Reputation: 63
I am new to dbt and am looking to explore it to build an incremental load from "source" to "staging" schema. The "source" schema is incremental data from the source on a batch_id and "staging" is the merged/upsert data with one row per source-primary-key. Problem is I have over 40 tables and I don't want to manually create 40 .sql files to generate the model. Can anyone point me in the direction of dynamic model creation? I do have the following code written, but I don't know where it should go so that when I issue a dbt run, it takes the info from the metadata_tbl and creates the model dynamically. My schemas reside in a Snowflake DB. Thanks in advance for all the suggestions.
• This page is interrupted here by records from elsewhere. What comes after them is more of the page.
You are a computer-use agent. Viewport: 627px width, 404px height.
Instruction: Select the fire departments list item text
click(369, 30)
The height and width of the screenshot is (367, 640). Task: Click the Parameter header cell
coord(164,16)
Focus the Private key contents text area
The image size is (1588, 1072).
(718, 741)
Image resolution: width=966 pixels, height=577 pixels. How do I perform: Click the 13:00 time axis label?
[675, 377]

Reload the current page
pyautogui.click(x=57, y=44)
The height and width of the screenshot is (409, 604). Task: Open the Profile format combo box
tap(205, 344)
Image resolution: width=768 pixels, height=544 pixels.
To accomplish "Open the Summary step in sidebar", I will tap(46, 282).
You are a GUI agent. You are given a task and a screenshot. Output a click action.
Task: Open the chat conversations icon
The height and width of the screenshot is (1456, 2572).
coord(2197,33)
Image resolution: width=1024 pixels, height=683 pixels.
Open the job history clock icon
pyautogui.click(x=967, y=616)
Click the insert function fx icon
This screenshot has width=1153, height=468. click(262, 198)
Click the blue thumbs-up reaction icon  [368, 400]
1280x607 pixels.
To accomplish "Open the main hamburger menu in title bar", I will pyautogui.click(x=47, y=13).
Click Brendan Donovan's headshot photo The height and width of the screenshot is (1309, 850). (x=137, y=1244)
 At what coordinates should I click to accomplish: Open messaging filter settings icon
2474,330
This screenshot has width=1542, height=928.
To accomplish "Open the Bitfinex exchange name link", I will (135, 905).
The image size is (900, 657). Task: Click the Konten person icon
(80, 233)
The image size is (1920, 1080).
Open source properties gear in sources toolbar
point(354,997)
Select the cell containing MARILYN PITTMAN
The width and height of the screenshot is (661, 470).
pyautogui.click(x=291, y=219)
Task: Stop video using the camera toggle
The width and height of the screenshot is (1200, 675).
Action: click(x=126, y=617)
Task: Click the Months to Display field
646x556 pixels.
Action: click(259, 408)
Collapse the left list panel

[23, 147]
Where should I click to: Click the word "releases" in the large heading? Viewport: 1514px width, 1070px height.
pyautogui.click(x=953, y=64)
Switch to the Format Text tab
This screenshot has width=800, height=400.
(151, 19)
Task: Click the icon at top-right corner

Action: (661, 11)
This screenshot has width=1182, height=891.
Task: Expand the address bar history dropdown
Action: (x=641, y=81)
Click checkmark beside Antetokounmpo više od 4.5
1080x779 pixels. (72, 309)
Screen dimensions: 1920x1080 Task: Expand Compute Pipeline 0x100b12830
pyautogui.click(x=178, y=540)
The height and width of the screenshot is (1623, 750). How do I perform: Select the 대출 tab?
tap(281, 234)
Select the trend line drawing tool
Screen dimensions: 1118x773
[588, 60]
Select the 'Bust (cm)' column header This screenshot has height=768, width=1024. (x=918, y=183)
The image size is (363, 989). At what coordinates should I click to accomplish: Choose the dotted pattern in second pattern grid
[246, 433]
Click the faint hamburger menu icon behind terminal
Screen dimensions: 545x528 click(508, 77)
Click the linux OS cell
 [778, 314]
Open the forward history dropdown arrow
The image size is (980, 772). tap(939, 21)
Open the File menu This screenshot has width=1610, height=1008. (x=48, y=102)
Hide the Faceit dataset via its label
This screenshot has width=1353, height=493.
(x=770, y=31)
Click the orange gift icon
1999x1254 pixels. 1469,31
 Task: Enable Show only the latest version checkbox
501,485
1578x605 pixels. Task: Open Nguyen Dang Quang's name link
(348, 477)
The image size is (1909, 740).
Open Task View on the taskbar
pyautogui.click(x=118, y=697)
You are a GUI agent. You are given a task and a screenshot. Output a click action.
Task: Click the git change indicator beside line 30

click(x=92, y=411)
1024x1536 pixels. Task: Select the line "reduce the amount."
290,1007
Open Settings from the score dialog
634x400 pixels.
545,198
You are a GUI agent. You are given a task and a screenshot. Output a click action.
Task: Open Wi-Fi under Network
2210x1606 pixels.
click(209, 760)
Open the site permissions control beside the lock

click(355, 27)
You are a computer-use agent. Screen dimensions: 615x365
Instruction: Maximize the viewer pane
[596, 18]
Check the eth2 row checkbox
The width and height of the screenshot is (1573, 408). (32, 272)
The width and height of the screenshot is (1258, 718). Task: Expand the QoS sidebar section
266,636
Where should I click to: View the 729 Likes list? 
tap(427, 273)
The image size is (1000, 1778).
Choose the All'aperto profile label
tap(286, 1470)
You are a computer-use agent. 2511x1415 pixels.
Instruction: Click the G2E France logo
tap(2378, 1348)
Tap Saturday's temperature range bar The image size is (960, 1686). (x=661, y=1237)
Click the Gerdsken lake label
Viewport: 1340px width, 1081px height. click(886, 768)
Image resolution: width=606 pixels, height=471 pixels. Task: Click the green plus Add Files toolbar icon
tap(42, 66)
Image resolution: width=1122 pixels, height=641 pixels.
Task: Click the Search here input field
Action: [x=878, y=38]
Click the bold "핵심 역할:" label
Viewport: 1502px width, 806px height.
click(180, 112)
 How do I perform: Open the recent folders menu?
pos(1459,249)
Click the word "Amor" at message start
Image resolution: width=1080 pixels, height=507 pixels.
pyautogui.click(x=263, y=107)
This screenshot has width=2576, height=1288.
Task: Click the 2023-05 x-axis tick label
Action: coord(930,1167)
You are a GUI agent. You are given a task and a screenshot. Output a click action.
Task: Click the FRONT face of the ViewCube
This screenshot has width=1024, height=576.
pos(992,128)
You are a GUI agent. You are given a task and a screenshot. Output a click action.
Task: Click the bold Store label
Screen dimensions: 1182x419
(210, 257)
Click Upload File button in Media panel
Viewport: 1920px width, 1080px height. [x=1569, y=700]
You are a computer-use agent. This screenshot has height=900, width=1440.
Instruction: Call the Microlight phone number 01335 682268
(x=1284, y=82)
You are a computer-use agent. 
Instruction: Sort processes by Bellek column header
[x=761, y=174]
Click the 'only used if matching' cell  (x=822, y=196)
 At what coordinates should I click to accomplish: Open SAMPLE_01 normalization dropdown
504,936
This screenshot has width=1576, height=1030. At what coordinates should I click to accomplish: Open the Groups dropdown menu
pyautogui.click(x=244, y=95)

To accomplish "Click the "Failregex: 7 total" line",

{# OBTAIN TABLES TO BE PROCESSED FROM THE METADATA TABLE #}
{%- call statement('tgt_tbl_info', fetch_result=True) -%}
select target_schema,
target_table_name,
primary_key,
stg_schema_name
from {{ source('admin','smetadata’_tbl) }}
where source_system = 'TEST_INCR'
order by target_table_name
{%- endcall -%}
{%- set tgt_tbl_name = load_result('tgt_tbl_info') -%}
{%- set tgt_tbl_name_data = tgt_tbl_name['data']-%}
{# LOOP THROUGH THE TABLES TO INCREMENTALLY LOAD THEM #}
{% for tgt_tbl_name in tgt_tbl_name_data %}
--select {{tgt_tbl_name[0]}}, {{tgt_tbl_name[1]}}
{{
config(
materialized='incremental',
unique_key='{{tgt_tbl_name[2]}}'
)
}}
{# OBTAIN MAX BATCH ID IN THE SOURCE SCHEMA #}
with src_max_batch as
(
select {{tgt_tbl_name[2]}} as src_id,
max(batch_id) as src_max_batch_id
from {{tgt_tbl_name[0]}}.{{tgt_tbl_name[1]}}
group by {{tgt_tbl_name[2]}}
),
{# OBTAIN MAX BATCH ID IN THE STAGING SCHEMA #}
stg_max_batch as
(
select {{tgt_tbl_name[2]}} as stg_id,
max(batch_id) as stg_max_batch_id
from {{tgt_tbl_name[3]}}.{{tgt_tbl_name[1]}}
group by {{tgt_tbl_name[2]}}
),
{# OBTAIN ROWS FROM SOURCE SCHEMA THAT NEED TO BE PROCESSED INTO STAGING SCHEMA #}
to_process as
(
select src_id as process_id,
src_max_batch_id as process_batch_id
from src_max_batch
left outer join stg_max_batch
on src_id = stg_id
where src_max_batch_id > IFNULL(stg_max_batch_id,0)
),
final as
(
select *
from {{tgt_tbl_name[0]}}.{{tgt_tbl_name[1]}}
inner join to_process
on {{tgt_tbl_name[2]}} = process_id
and batch_id = process_batch_id
)
select *
from final
{% if is_incremental() %}
--where batch_id > (select max(batch_id) from {{ this }}
where {{tgt_tbl_name[2]}} in (select id from final)
{% endif %}
{% endfor %}
Upvotes: 3
Views: 3841
Reputation: 51
You should use Materializations that dbt offers, here is an example and link to the dbt documentation:https://docs.getdbt.com/docs/guides/creating-new-materializations
{%- materialization my_view, default -%}
{%- set target_relation = api.Relation.create(
identifier=identifier, schema=schema, database=database,
type='view') -%}
-- ... setup database ...
-- ... run pre-hooks...
-- build model
{% call statement('main') -%}
{{ create_view_as(target_relation, sql) }}
{%- endcall %}
-- ... run post-hooks ...
-- ... clean up the database...
-- Return the relations created in this materialization
{{ return({'relations': [target_relation]}) }}
{%- endmaterialization -%}
Upvotes: 0